VA: I told her, “Hold the phone, Ella. Give me one more week.” I went home to New York and burned the midnight oil. You have to understand, A-Tisket A-Tasket had been in the public domain since the late 1800s, so anyone could pick it up. There also wasn’t much of a song to begin with.

JW: What did you do with it?

VA: I put the children’s tune into a 32-bar song, adding a release and bridge. I also wrote novelty lyrics, including the exchanges between Ella and the band. You know, the stuff where they ask, “Was it red? Was it blue?” and Ella’s responding, “No, no, no, no.”
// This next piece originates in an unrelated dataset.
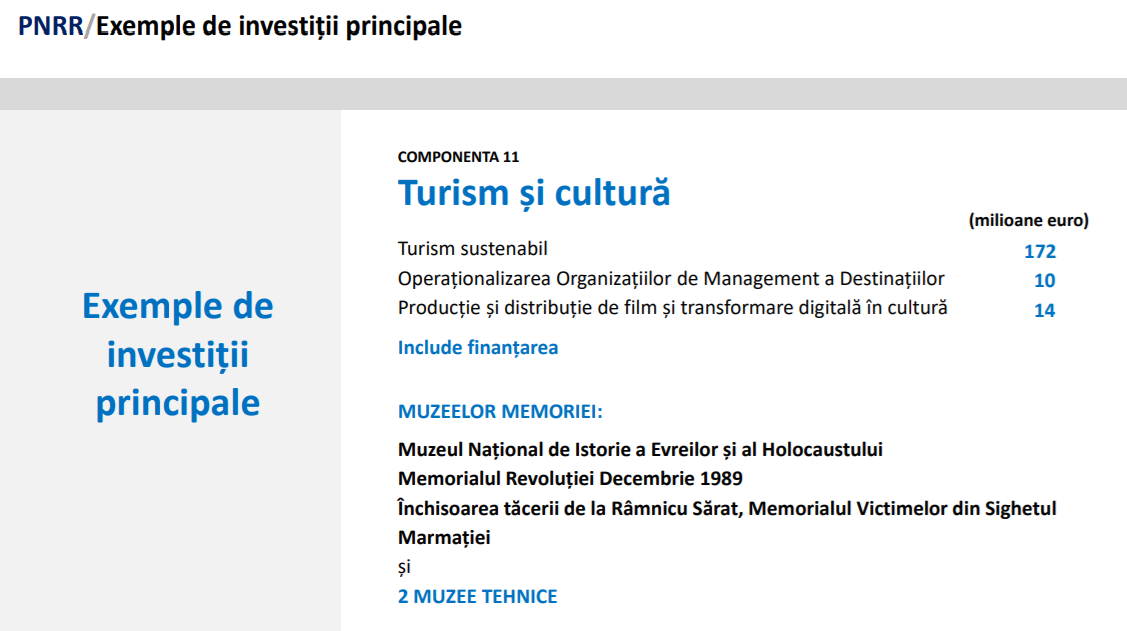
Task: Click the PNRR text in header
Action: coord(50,26)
JW: What did Fitzgerald think?

VA: We rehearsed the song when I came up, and Ella loved it. And she gave it her own flavor. Originally, I had written lyrics in the middle part that were pretty straight—that she was “walkin’ on down the avenue.” Ella changed it to “truckin’ down the avenue”—to make the song more hip. She also changed something else, and we shared credit on the lyrics. A few weeks later, Chick Webb’s band and Ella recorded it—on May 2, 1938, my 23d birthday.

JW: Did you sense that it was going to be big?

VA: No way. No one knew what we had at the time. It was just another novelty song, and picking a hit is next to impossible. It just happens. We recorded it for Decca at World Transcription’s studio. Dave Kapp was in charge. The song came out in early summer, and by the end of the summer the song was No. 1 on the Lucky Strike Hit Parade. It remained at No. 1 for nine weeks.

JW: Did Webb love it?

VA: Oh did he ever. The song jump-started my career and Ella’s and Chick’s. Up until that point, Chick and Ella were certainly well-known, but not on a national level and not as crossover artists.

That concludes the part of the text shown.